Le sous-amendement n° 2354 de Mme Minard et le sous-amendement identique suivant à l'amendement n° 2058 du Gouvernement et l'amendement identique suivant de rétablissement de l'article 8 (supprimé) (examen prioritaire) du projet de loi d'urgence pour la protection et la souveraineté agricoles (première lecture).
ADOPTÉRésultat du vote
Les députés ont adopté le 22 mai 2026 le sous-amendement n° 2354 de Mme Minard et le sous-amendement identique suivant à l'amendement n° 2058 du Gouvernement et l'amendement identique suivant de rétablissement de l'article 8 (supprimé) (examen prioritaire) du projet de loi d'urgence pour la protection et la souveraineté agricoles (première lecture).

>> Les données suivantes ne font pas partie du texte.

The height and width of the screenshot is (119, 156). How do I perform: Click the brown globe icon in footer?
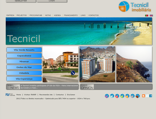click(x=138, y=96)
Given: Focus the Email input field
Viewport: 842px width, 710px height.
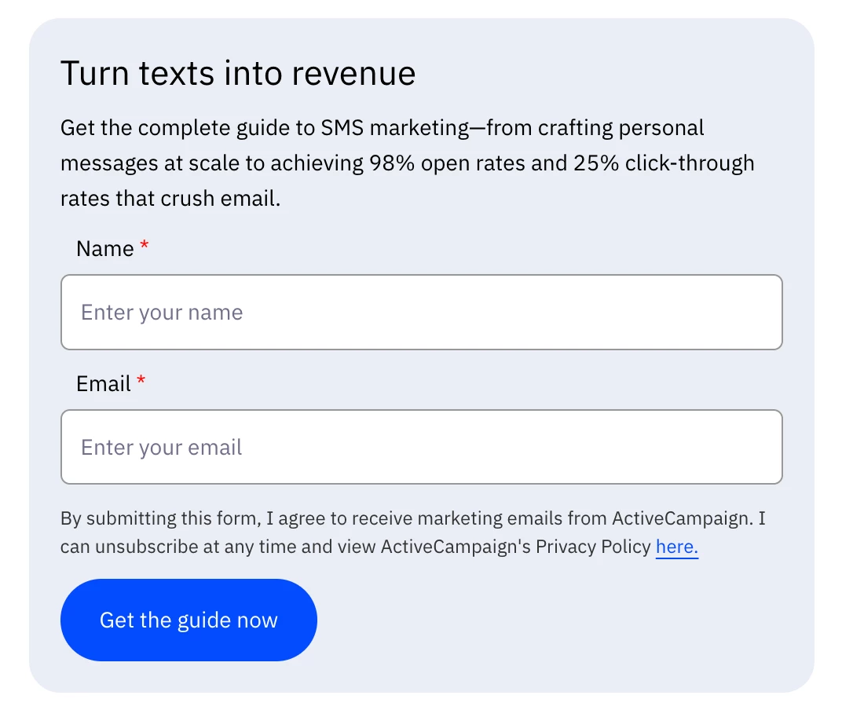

Au total, 115 députés ont pris part au vote : 65 % ont voté en faveur, 34 % ont voté contre, et 1 % se sont abstenus.
Infos
| Date | 22 mai 2026 | |
| Type de vote | Sous-amendement | |
| Dossier | Projet de loi d’urgence pour la protection et la souveraineté agricoles |
La position des groupes
Les votes des députés et des groupes
Exposé des motifs de l'amendement
L'objectif d'un amendement est de modifier ou d'ajouter une mesure d'un projet ou d'une proposition de loi. Le ou les députés qui rédigent l'amendement écrivent également un exposé des motifs.
Le présent sous-amendement clarifie les modalités d’identification des points de prélèvement désormais qualifiés de « prioritaires ».
Le classement d’un point de prélèvement en « prioritaire » ne résulte pas toujours d’une pollution liée à des substances (phytopharmaceutiques, notamment) encore autorisées et utilisées. Certains points de prélèvements sont en effet pollués par des substances qui sont interdites depuis plusieurs années. Par conséquent, elles ne sont plus utilisées sur les parcelles agricoles (et ne sont donc plus sources contemporaines de pollution). Prévoir des mesures contraignantes quant aux intrants agricoles et au type de culture autorisé est donc, dans ces cas-là, inopérant, car les pollutions observées résultent du passé et non de l’activité présente.
Le présent sous-amendement précise donc qu’un point de prélèvement ne peut être identifié comme « prioritaire » du fait de la seule présence de substances désormais interdites. Autrement, cela reviendrait à faire porter sur l’exploitant agricole en place la responsabilité d’actions du passé sur lesquelles il n’a pas de prise, et cela conduirait le plan d’actions à manquer sa cible puisqu’il contraindrait des exploitants dont les pratiques ne sont pas sources de pollution.